The tart has four layers. There’s the crust, the chocolate ganache filling, the sticky pomegranate syrup and then the seeds.


The crust dough will be quite greasy, but don’t worry. Press it into the bottom and up the sides of the pan, and make sure to prick it several times with a fork. Bake it for approximately 30 minutes, until golden in color.


It’s important to use good quality dark chocolate for the ganache filling. Put the chocolate and coconut milk in a small saucepan over a low flame until the chocolate melts. Whisk it until mixture is smooth and silky. Add in sugar and vanilla, and pour into full cooled tart crust. Put the tart in the refrigerator to set.

The pomegranate syrup is probably the trickiest part. Pour the pomegranate juice into a saucepan and add the sugar. Bring to a boil. Lower to a very gentle simmer and cook down until it is syrupy and reduced by at least half—approximately 30–45 minutes.

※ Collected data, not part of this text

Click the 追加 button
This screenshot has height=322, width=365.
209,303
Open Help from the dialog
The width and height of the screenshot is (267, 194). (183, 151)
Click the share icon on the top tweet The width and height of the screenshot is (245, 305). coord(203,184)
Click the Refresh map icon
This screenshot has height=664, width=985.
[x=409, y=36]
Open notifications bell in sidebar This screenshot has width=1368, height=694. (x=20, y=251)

Pour syrup over the set chocolate ganache, sprinkle with pomegranate seeds and return to refrigerator until ready to serve.

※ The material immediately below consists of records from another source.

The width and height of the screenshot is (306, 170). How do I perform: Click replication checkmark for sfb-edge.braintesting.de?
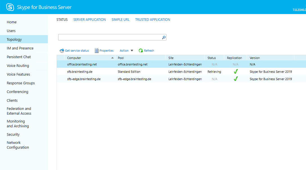tap(236, 79)
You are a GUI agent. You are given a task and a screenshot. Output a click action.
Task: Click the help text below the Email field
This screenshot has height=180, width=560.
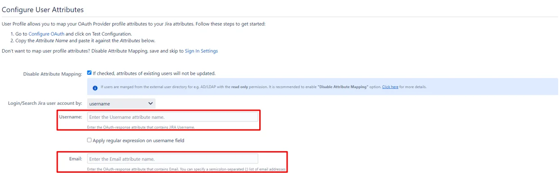pos(186,169)
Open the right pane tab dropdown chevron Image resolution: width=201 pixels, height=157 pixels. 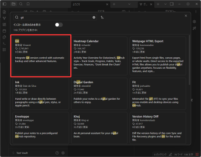coord(165,4)
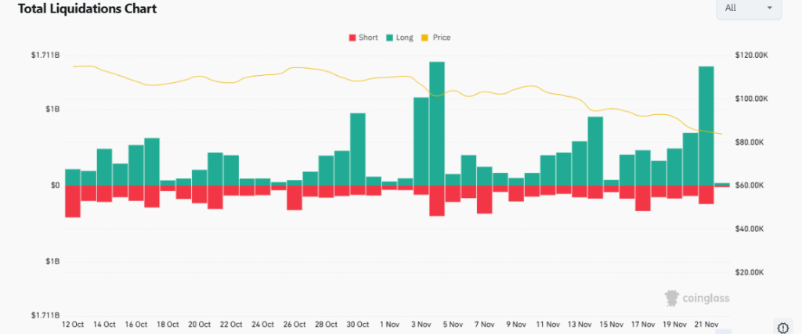Click the Total Liquidations Chart title
The width and height of the screenshot is (802, 334).
tap(81, 9)
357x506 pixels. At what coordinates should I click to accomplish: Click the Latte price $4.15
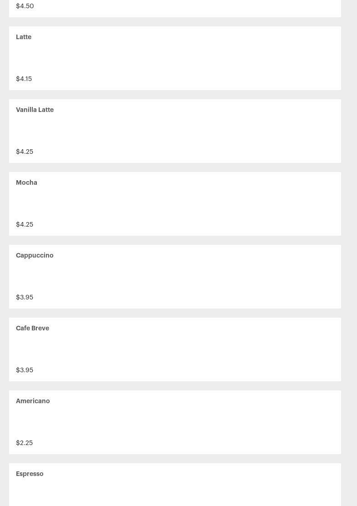pyautogui.click(x=24, y=79)
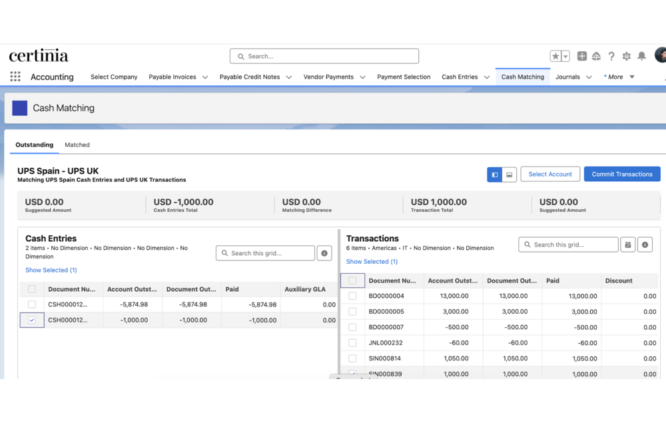This screenshot has width=666, height=421.
Task: Open the App Launcher waffle icon
Action: [15, 76]
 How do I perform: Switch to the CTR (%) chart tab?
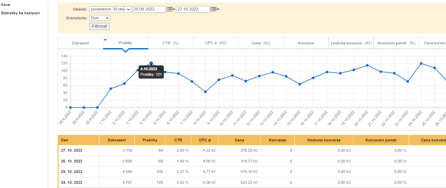(171, 43)
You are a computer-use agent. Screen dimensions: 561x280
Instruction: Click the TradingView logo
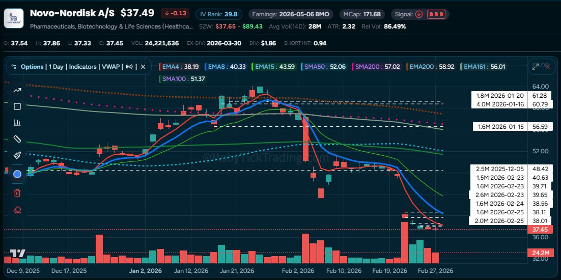(18, 253)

I don’t suggest leaving out any of the layers, because then it may taste unbalanced. The chocolate is very rich; the pomegranate syrup, very tart. Together, they work.

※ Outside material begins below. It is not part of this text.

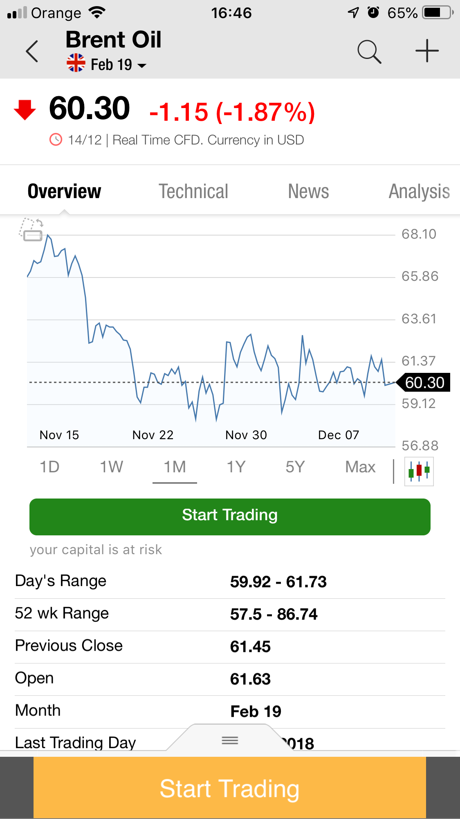Switch to candlestick chart icon

click(419, 472)
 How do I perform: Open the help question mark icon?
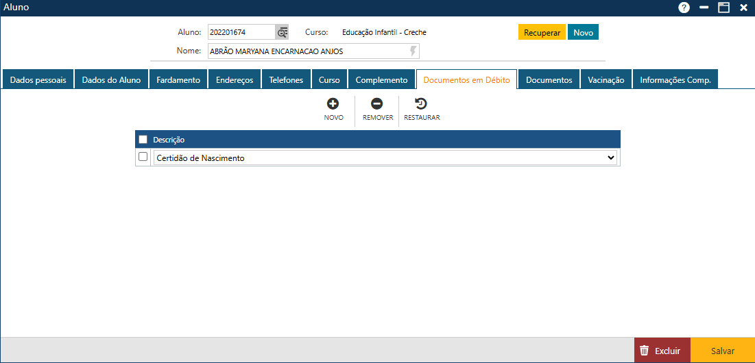point(684,8)
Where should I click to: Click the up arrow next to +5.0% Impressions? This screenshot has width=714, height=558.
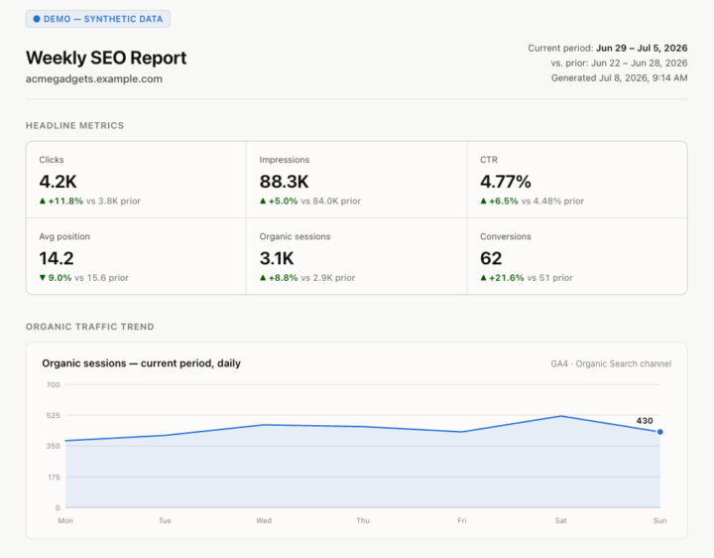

Tip for deseeding a pomegranate: Do it under water! Cut the pomegranate into quarters and put them into a bowl of water. Use your hands to pop out the seeds and discard the shell. In the bowl, the seeds will sink and the white part will float. Remove the white, drain the water, and you have beautiful, clean seeds. This method also prevents mess and staining.


Crust:

  • 1 cup margarine, melted
  • 6 tbsp. sugar
  • 2 tsp. vanilla
  • ½ tsp. kosher salt
  • 2½ cups flour
  1. Use an 8″ × 11″ tart pan with a removable bottom.
  2. Preheat oven to 350° F.
  3. Mix the melted margarine with the sugar. Add vanilla, salt and flour and mix until it reaches cookie dough consistency (mixture will be quite greasy).
  4. Gently press the dough into the bottom and up the sides of the tart tin. Prick the dough with a fork and bake at 350° F for 30 minutes. Crust should be golden in color.

Ganache:

  • 1 cup full-fat coconut milk
  • 8 oz. good quality dark chocolate, chopped
  • 1 tsp. vanilla extract
  • 2 tbsp. sugar
  1. Pour the coconut milk into a small saucepan. Add the chopped dark chocolate and let it sit over a very low flame until chocolate begins to melt.
  2. Stir gently until chocolate is fully melted and mixture combines evenly. Add the sugar and stir.
  3. Pour the ganache into the baked tart crust. Refrigerate until chocolate is completely set.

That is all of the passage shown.